PH must also be adjusted but it's a bit more hands-off usually and generally only needs to be adjusted in 1 direction for your system.
You must drain and clean the system every 1-10 weeks to get algae and crap out.
You measure EC levels with an EC meter.
You provide light with a grow light. Around $500 per 2x4 grow. You also need timer(s).
Fertilizers come in ratios of N (Nitrogen) P (Phosphorus) and K (Potassium). All have their own ratios depending on the intended veggies. In addition to the main 3 there is another 13 trace nutrients. You can generally ignore this and just buy e.g. tomato fertilizer to grow tomatoes which will have everything you need.

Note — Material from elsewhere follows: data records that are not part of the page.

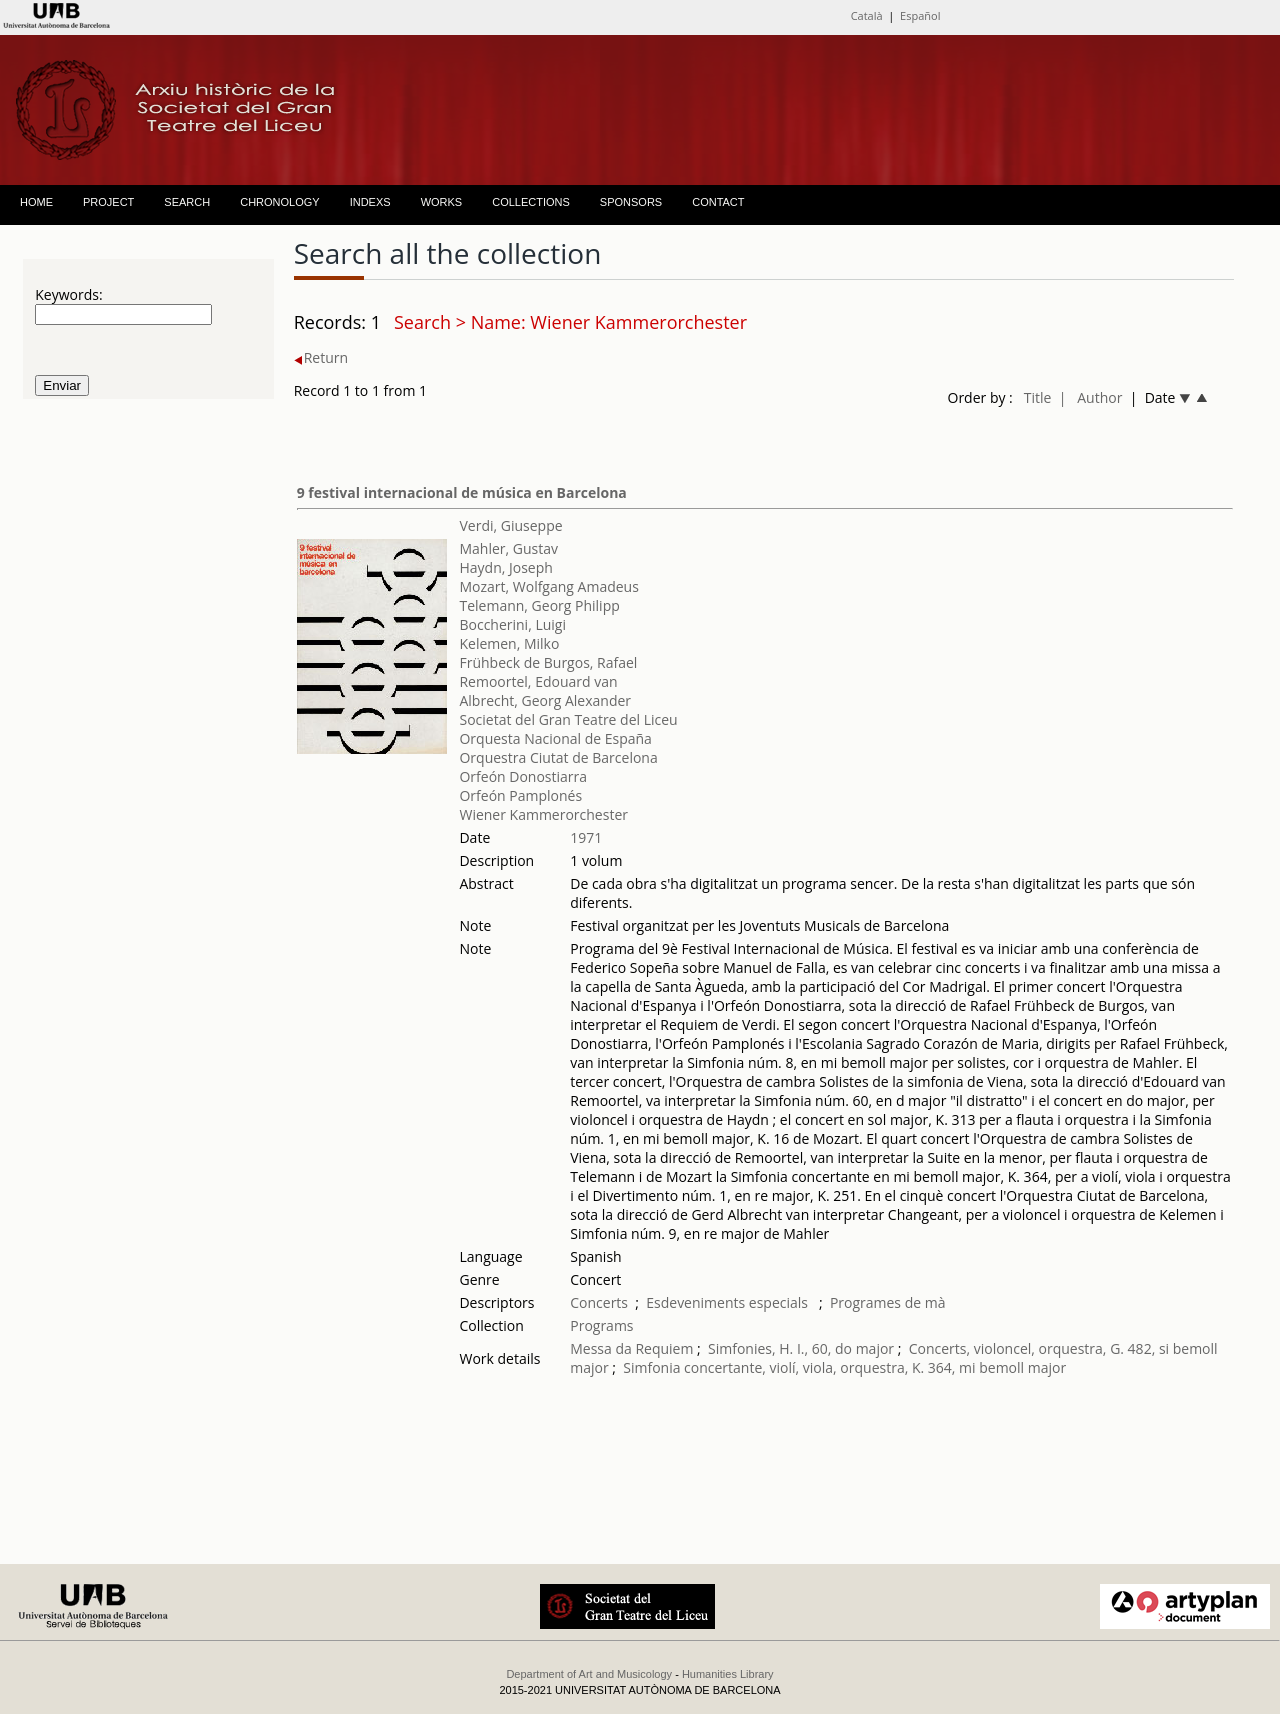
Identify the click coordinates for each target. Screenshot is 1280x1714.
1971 (586, 837)
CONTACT (718, 202)
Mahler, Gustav (508, 548)
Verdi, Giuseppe (510, 525)
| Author (1091, 397)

You can't detect the various nutrients in your water, you use the EC meter as a proxy for basic ion levels in the water. Over time they can get out of whack which is why water changes are a good idea. Tap water will throw off your base EC, sometimes by a lot, so filtered water is a good idea (but not necessarily required.
The start-up costs are a little expensive (500-2000$) but the consumables are all very affordable. I measure my nutrients with a precision scale because the amounts are so small. I have 3-5 years worth of fertilizer on hand right now.
Here is my setup. This is two months of growth from zero (from seed). Try doing this with an outdoor garden.
There is tomatoes, peppers, strawberries, brussel sprouts, cilantro, and cucumber growing here.
That's about it for the core basics. This is pretty off-topic so feel free to PM me if you have questions so we're not shitting up this thread.